Passage:
════════════════════

The user can then call, for example, "Peter" by saying the
respective speech command "Peter" or by tapping on the item "Peter"
26a as displayed on the touchscreen 6.
[0068] Accordingly, a sub menu related to sending of an email is
generated, when the speech command "MAIL" is detected, a sub menu
related to displaying a map is generated, when the speech command
"MAP" is detected, and a sub menu related to invoking an internet
search is generated, when the speech command "SEARCH" is detected,
etc.
[0069] In the present embodiment, the scope of available speech
commands is limited to the speech commands displayed on the
touchscreen 6, in order to enhance the recognition accuracy.
[0070] In the case that the processor 2 detects a speech command in
the received sound wave data, the detection is acknowledged to the
user by highlighting the respective command on the touchscreen
(changing color) and by generating a respective acknowledged
sound.

════════════════════

Data shown:
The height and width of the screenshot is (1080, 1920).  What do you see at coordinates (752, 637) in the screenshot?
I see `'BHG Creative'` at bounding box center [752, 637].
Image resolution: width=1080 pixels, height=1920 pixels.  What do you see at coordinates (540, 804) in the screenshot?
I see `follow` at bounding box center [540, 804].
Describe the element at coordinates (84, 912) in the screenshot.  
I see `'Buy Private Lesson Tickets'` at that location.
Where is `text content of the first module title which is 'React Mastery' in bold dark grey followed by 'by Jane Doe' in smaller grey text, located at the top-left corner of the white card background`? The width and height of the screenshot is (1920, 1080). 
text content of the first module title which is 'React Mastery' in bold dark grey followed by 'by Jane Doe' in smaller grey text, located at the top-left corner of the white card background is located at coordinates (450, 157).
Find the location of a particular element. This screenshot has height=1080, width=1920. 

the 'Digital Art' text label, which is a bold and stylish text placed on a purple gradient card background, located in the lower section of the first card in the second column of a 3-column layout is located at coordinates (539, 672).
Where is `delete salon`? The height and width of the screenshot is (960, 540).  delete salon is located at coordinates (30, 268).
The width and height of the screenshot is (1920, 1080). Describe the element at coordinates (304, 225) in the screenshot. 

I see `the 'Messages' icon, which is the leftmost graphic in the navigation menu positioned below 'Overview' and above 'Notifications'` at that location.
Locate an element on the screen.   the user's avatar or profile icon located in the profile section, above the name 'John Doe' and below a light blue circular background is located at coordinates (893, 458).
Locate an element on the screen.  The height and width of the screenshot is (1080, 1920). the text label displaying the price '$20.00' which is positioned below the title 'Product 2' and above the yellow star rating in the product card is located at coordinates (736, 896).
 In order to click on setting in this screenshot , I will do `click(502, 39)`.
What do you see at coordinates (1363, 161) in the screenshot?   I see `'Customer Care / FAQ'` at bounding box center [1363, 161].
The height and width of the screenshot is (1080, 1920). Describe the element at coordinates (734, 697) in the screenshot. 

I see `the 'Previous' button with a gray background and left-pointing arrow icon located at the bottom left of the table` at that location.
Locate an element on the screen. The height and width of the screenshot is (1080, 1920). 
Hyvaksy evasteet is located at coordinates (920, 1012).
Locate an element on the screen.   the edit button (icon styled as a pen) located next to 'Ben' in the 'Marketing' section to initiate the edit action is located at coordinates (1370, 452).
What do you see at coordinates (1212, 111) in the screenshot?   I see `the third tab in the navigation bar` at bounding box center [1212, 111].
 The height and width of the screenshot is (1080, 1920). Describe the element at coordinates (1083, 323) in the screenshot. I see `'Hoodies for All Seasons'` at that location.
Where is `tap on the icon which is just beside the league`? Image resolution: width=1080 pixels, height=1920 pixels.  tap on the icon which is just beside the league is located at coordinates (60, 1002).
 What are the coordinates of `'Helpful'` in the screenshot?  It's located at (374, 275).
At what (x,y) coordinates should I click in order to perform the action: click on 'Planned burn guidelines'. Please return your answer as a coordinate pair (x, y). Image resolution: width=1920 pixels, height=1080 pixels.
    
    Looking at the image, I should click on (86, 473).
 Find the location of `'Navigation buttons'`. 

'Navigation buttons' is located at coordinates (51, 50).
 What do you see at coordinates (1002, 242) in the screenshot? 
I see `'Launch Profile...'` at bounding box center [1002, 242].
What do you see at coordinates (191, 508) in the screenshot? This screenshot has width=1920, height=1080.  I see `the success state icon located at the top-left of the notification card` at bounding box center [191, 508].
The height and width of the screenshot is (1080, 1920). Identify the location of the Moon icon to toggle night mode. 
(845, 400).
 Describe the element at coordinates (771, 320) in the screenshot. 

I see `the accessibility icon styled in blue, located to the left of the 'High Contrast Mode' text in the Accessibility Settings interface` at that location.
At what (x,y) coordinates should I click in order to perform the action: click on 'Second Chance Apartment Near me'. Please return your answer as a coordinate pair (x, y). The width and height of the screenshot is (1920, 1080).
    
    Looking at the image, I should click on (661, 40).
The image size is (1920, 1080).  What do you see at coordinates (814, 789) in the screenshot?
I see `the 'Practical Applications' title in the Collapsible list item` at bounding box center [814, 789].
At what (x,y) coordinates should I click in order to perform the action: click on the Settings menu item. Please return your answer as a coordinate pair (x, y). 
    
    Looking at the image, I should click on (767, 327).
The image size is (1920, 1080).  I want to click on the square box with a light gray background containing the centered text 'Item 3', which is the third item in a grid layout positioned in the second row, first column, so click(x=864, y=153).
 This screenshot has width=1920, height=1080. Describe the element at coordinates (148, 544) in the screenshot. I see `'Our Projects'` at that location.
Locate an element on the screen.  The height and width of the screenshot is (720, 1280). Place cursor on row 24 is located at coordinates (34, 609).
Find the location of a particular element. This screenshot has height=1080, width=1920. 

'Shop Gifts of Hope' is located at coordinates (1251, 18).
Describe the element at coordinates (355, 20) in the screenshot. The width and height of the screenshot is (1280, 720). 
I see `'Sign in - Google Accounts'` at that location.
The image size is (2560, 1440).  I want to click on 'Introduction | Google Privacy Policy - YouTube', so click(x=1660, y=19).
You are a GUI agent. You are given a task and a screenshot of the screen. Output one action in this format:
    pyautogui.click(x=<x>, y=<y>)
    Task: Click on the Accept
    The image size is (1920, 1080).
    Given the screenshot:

════════════════════

Exercise set:
[A] Answer these questions from the speech-command passage:
(i) What kind of sub menu is generated when the speech command "MAP" is detected?
(ii) To which speech commands is the scope of available speech commands limited?
(iii) Besides highlighting the command on the touchscreen, how is the user told that a speech command was detected?
[B] Output the stretch of the speech-command passage from "The user can" through "the recognition accuracy.", copied word for word.
[C] In one to three sentences, explain why the speech-command passage limits the available speech commands in the present embodiment.
The records were taken from a different source than the speech-command passage.

Results:
[A]
(i) A sub menu related to displaying a map.
(ii) The speech commands displayed on the touchscreen 6.
(iii) A respective acknowledged sound is generated.

[B]
The user can then call, for example, "Peter" by saying the
respective speech command "Peter" or by tapping on the item "Peter"
26a as displayed on the touchscreen 6.
[0068] Accordingly, a sub menu related to sending of an email is
generated, when the speech command "MAIL" is detected, a sub menu
related to displaying a map is generated, when the speech command
"MAP" is detected, and a sub menu related to invoking an internet
search is generated, when the speech command "SEARCH" is detected,
etc.
[0069] In the present embodiment, the scope of available speech
commands is limited to the speech commands displayed on the
touchscreen 6, in order to enhance the recognition accuracy.

[C] The scope of available speech commands is limited to the commands displayed on the touchscreen 6. This is done to enhance the recognition accuracy.